_Problem details_.
In the data below, copy word for word every line from the one that contains "Screen dimensions: 1568x674" through the one that contains "point(360,185)". Leave out the pictures.

#### Data shown ####

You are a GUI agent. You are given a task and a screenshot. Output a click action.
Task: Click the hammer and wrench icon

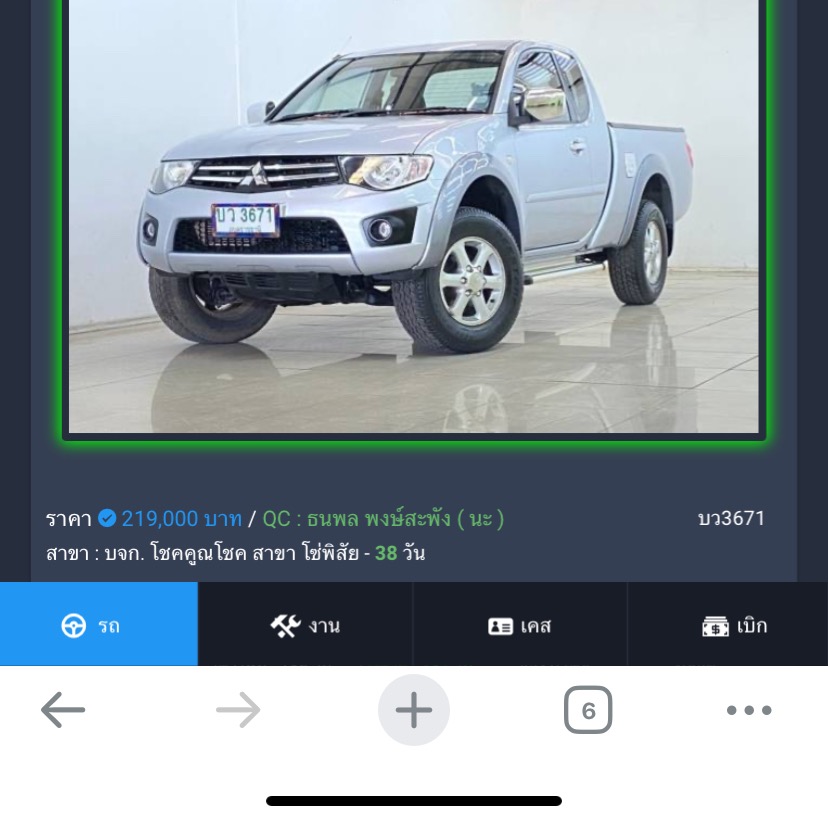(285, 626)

####
#### Data shown ####

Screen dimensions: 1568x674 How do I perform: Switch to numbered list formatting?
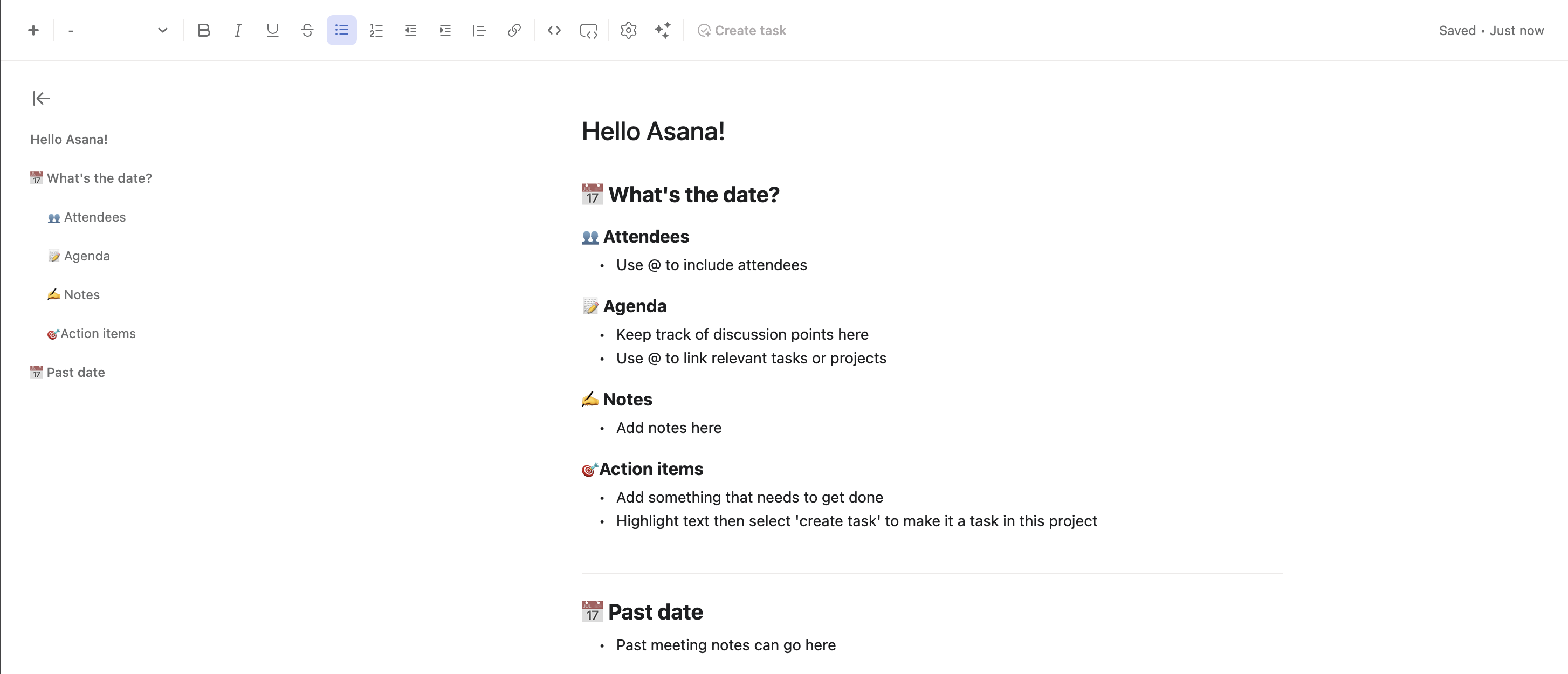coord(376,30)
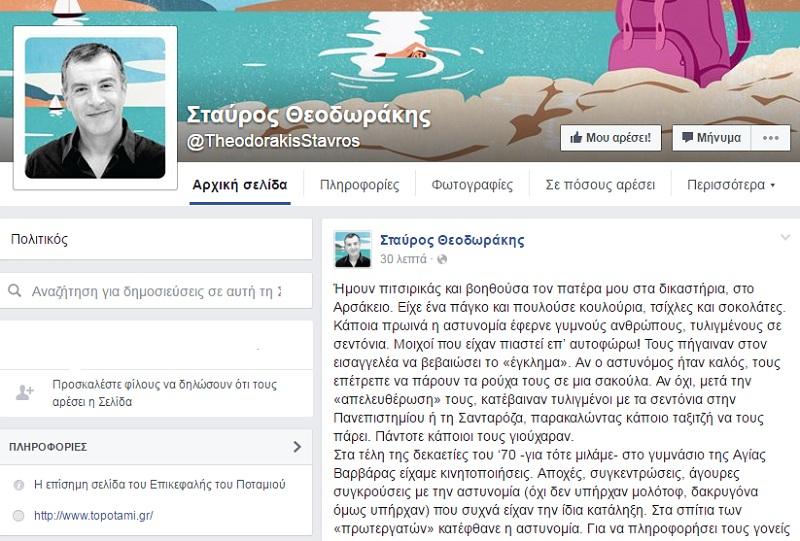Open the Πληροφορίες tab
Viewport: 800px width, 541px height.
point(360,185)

####
#### Data shown ####

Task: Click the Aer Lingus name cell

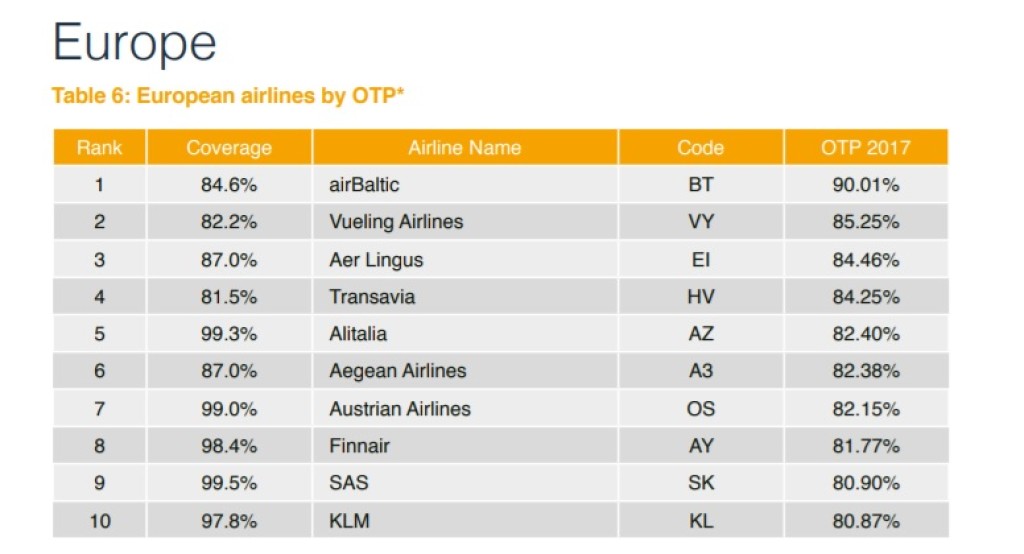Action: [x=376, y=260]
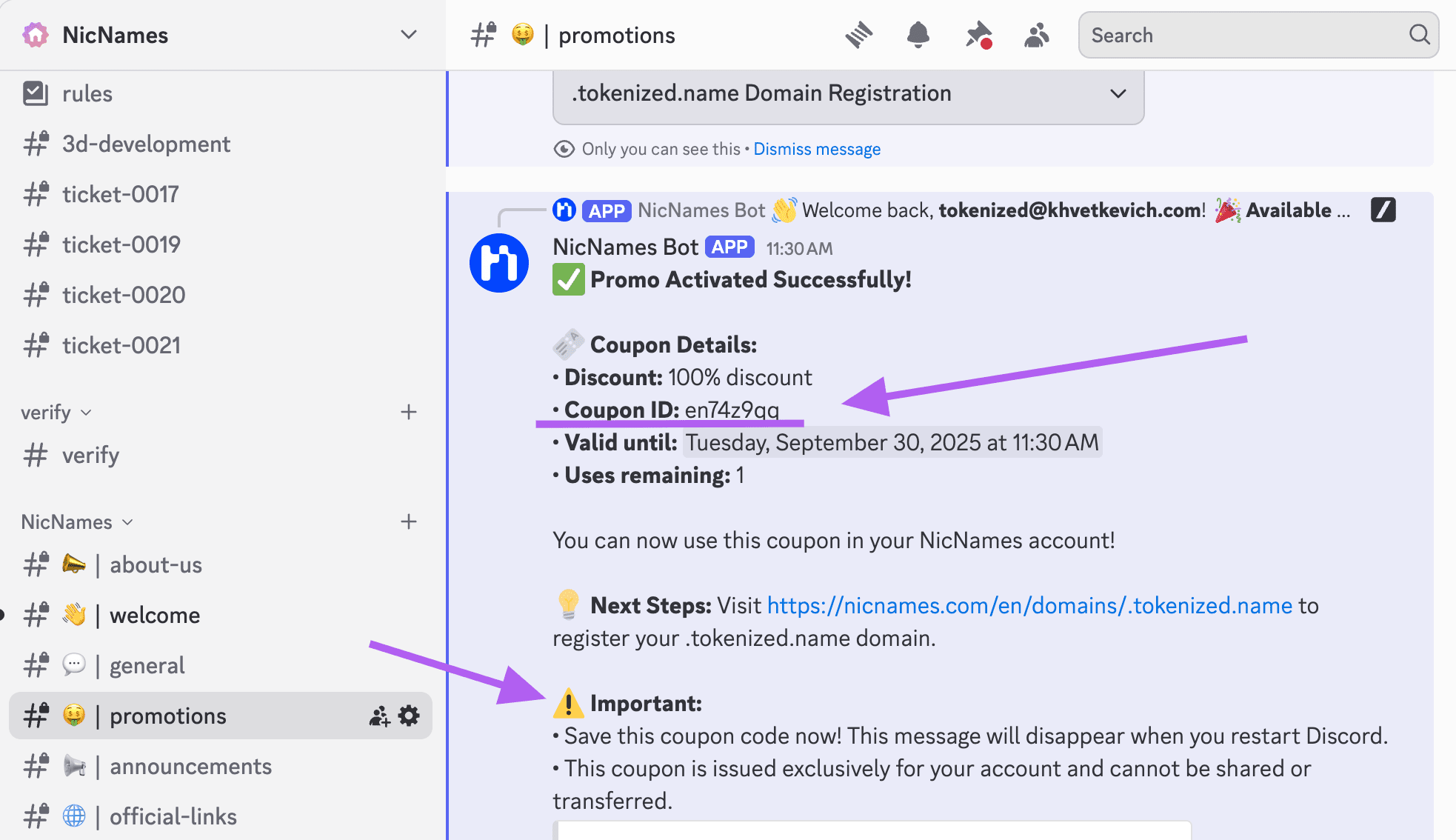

####

_Correct answer_.
Screen dimensions: 1568x674 How do I perform: Switch to numbered list formatting?
coord(376,30)
Open the Πληροφορίες tab
Viewport: 800px width, 541px height.
point(360,185)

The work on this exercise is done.